-- Start Records --
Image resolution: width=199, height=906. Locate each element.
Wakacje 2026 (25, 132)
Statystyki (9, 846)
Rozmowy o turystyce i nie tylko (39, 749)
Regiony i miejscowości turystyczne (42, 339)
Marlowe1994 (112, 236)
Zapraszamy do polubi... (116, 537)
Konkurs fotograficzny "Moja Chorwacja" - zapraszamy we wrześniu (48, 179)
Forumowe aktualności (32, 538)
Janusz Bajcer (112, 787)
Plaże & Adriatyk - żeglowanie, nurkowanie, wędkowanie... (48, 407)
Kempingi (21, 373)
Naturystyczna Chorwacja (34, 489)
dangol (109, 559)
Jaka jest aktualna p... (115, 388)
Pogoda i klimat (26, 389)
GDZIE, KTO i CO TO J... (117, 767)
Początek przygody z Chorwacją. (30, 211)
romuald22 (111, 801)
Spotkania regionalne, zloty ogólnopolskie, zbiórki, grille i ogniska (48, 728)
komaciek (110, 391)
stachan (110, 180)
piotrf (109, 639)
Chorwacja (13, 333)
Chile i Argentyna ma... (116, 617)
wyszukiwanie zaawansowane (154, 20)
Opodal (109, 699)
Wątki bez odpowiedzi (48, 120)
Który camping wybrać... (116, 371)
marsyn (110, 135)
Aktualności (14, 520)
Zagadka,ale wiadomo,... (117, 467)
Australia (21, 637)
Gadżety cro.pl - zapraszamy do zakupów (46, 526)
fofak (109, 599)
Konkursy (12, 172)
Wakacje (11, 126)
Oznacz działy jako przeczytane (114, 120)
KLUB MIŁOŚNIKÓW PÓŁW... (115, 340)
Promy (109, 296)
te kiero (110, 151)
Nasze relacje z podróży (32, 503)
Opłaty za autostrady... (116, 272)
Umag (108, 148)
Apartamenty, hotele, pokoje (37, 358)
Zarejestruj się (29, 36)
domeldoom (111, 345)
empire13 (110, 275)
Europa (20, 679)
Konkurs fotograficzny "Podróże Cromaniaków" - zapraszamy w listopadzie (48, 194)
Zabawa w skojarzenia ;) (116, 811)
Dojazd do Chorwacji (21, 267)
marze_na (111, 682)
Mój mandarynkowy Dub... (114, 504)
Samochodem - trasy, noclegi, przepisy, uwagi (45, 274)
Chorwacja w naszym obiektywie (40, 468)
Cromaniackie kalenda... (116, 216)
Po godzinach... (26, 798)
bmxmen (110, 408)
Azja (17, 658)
-- End Records --
Copy out the records, starting with the line that contains "Zapraszamy do polubi... (116, 537)" and going on through the last line of the records.

Zapraszamy do polubi... (116, 537)
Konkurs fotograficzny "Moja Chorwacja" - zapraszamy we wrześniu (48, 179)
Forumowe aktualności (32, 538)
Janusz Bajcer (112, 787)
Plaże & Adriatyk - żeglowanie, nurkowanie, wędkowanie... (48, 407)
Kempingi (21, 373)
Naturystyczna Chorwacja (34, 489)
dangol (109, 559)
Jaka jest aktualna p... (115, 388)
Pogoda i klimat (26, 389)
GDZIE, KTO i CO TO J... (117, 767)
Początek przygody z Chorwacją. (30, 211)
romuald22 (111, 801)
Spotkania regionalne, zloty ogólnopolskie, zbiórki, grille i ogniska (48, 728)
komaciek (110, 391)
stachan (110, 180)
piotrf (109, 639)
Chorwacja (13, 333)
Chile i Argentyna ma... (116, 617)
wyszukiwanie zaawansowane (154, 20)
Opodal (109, 699)
Wątki bez odpowiedzi (48, 120)
Który camping wybrać... (116, 371)
marsyn (110, 135)
Aktualności (14, 520)
Zagadka,ale wiadomo,... (117, 467)
Australia (21, 637)
Gadżety cro.pl - zapraszamy do zakupów (46, 526)
fofak (109, 599)
Konkursy (12, 172)
Wakacje (11, 126)
Oznacz działy jako przeczytane (114, 120)
KLUB MIŁOŚNIKÓW PÓŁW... (115, 340)
Promy (109, 296)
te kiero (110, 151)
Nasze relacje z podróży (32, 503)
Opłaty za autostrady... (116, 272)
Umag (108, 148)
Apartamenty, hotele, pokoje (37, 358)
Zarejestruj się (29, 36)
domeldoom (111, 345)
empire13 (110, 275)
Europa (20, 679)
Konkurs fotograficzny "Podróże Cromaniaków" - zapraszamy w listopadzie (48, 194)
Zabawa w skojarzenia ;) (116, 811)
Dojazd do Chorwacji (21, 267)
marze_na (111, 682)
Mój mandarynkowy Dub... (114, 504)
Samochodem - trasy, noclegi, przepisy, uwagi (45, 274)
Chorwacja w naszym obiektywie (40, 468)
Cromaniackie kalenda... (116, 216)
Po godzinach... (26, 798)
bmxmen (110, 408)
Azja (17, 658)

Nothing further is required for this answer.